◆ Instructions for the task ◆
Rewrite the stretch from "Identify the location" through "(893, 648)." with "slider" changed to "control" and everything else kept the same. Leave out the pictures.

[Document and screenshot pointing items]
============================================================

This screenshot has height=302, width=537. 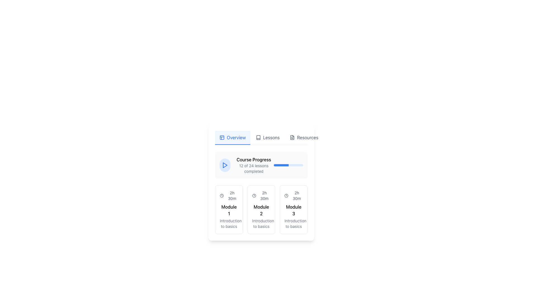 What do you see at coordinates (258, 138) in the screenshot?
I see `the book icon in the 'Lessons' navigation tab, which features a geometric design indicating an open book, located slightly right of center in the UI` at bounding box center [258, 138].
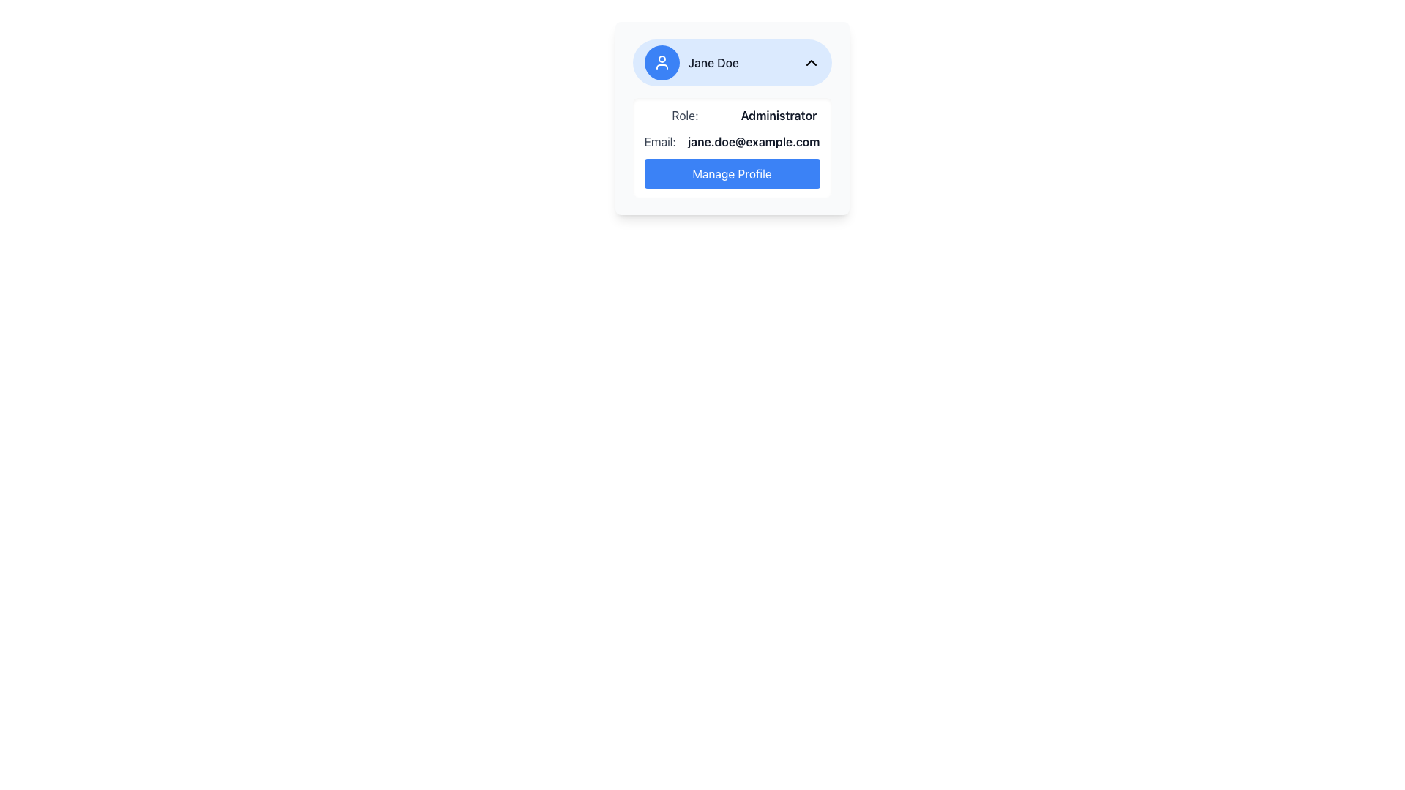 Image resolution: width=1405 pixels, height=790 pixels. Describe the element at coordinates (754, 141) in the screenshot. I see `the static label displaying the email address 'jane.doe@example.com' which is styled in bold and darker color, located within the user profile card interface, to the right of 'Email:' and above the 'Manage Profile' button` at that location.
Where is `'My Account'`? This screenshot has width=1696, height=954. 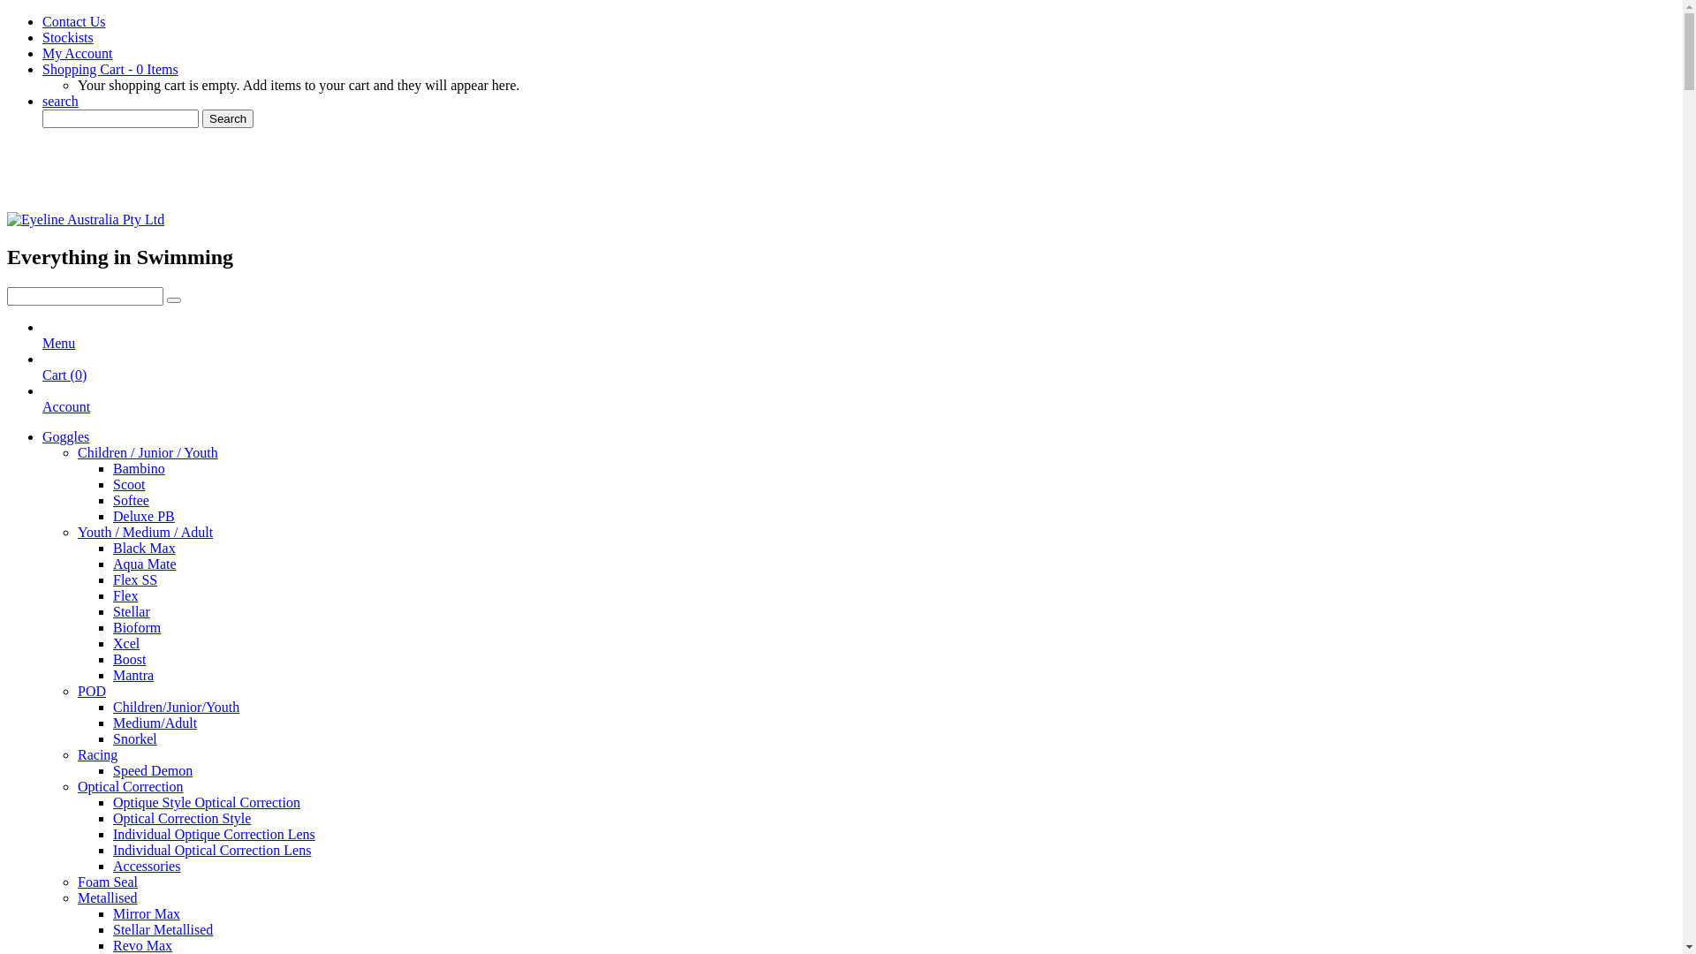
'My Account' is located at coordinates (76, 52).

============================================================

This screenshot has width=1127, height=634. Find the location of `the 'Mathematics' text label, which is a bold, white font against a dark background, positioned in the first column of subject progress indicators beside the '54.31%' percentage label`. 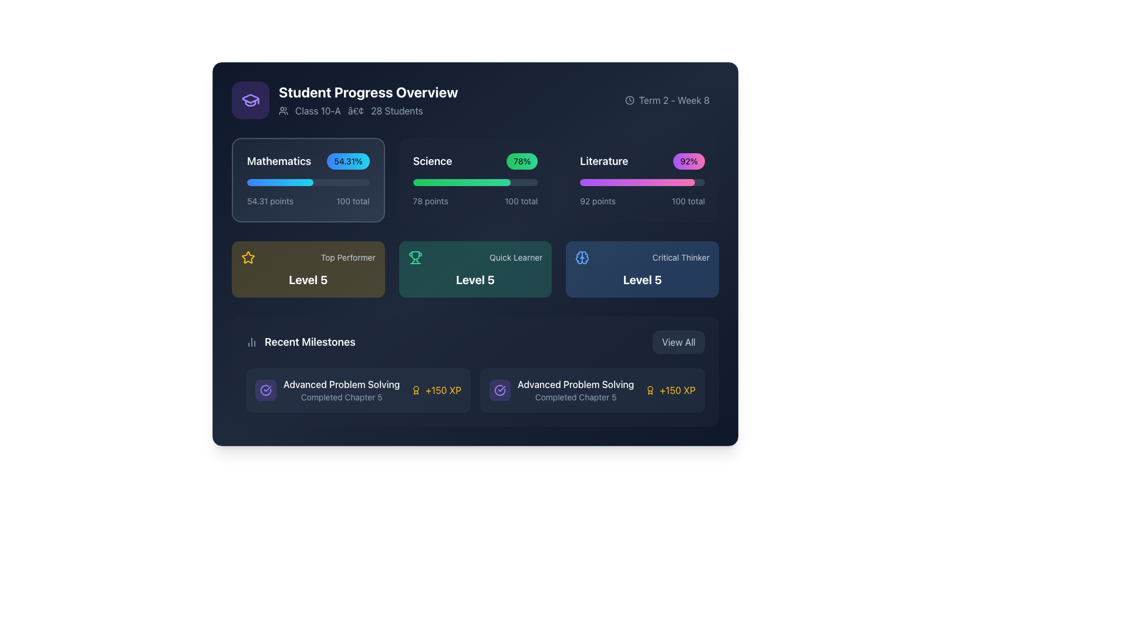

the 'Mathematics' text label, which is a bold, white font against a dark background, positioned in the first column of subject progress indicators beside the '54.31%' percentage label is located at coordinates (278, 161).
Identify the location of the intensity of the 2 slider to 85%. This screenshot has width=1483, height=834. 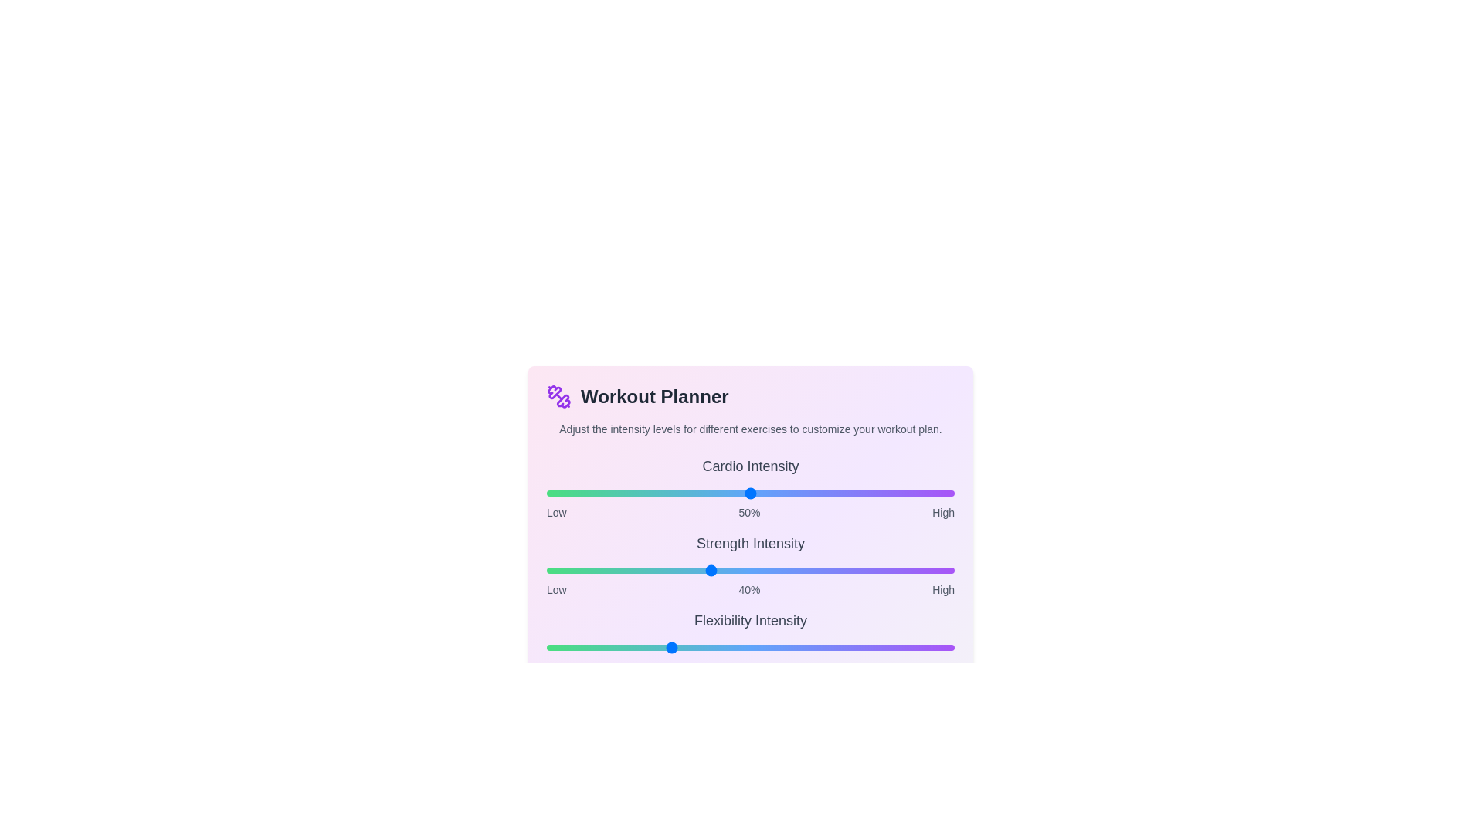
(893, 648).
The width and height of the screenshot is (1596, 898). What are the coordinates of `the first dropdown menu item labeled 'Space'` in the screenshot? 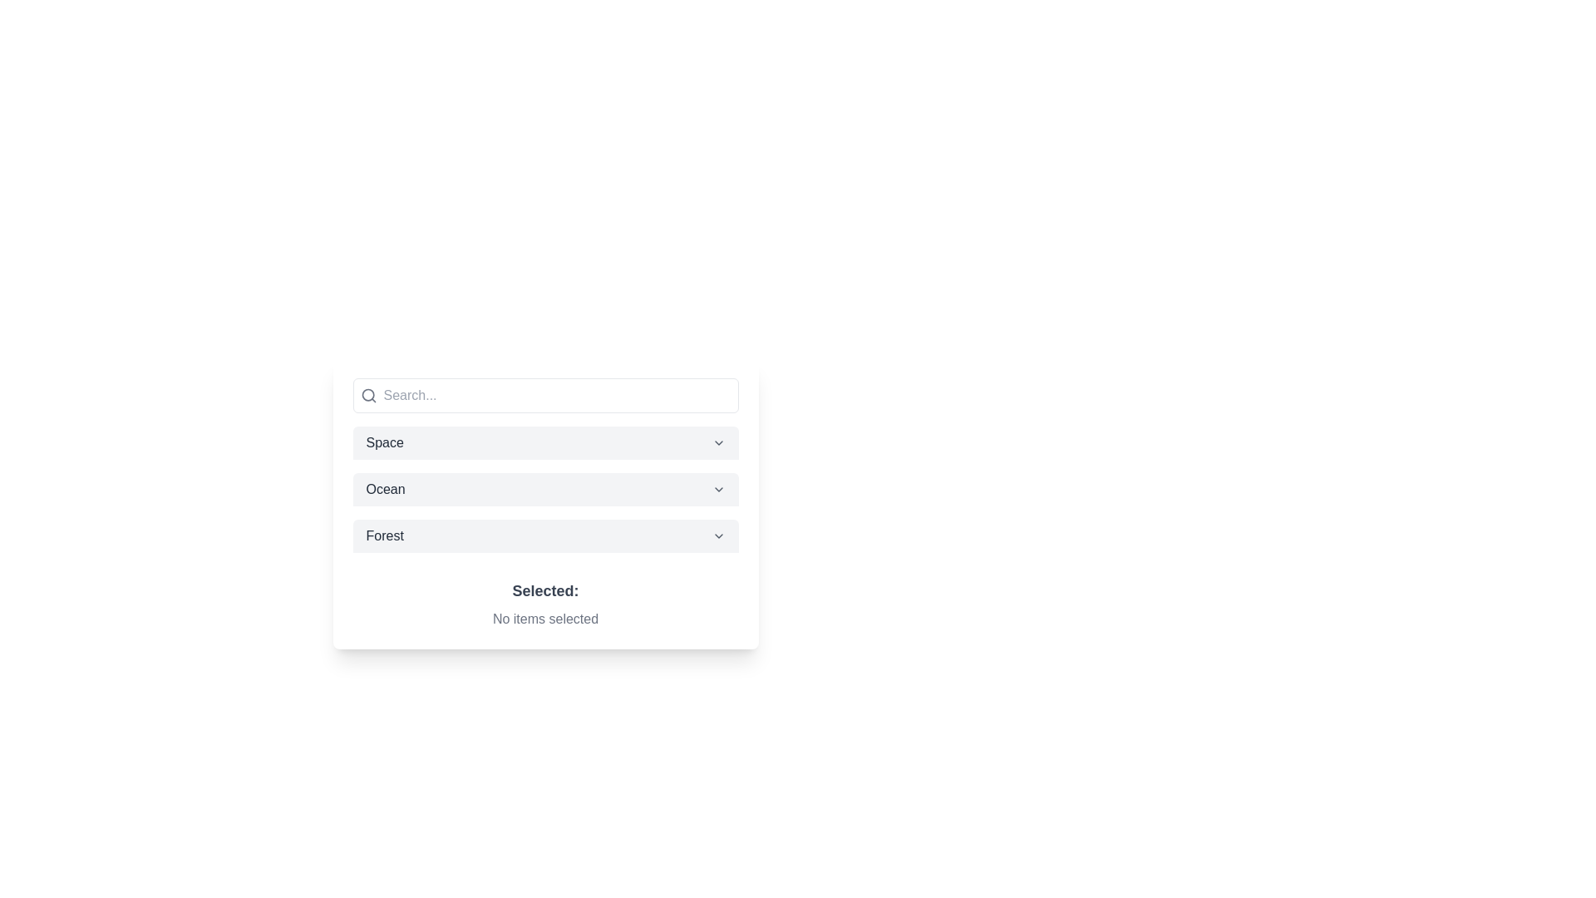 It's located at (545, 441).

============================================================

◆ Reply to the exercise ◆
Identify the location of the intensity of the 2 control to 85%. This screenshot has width=1483, height=834. 
(893, 648).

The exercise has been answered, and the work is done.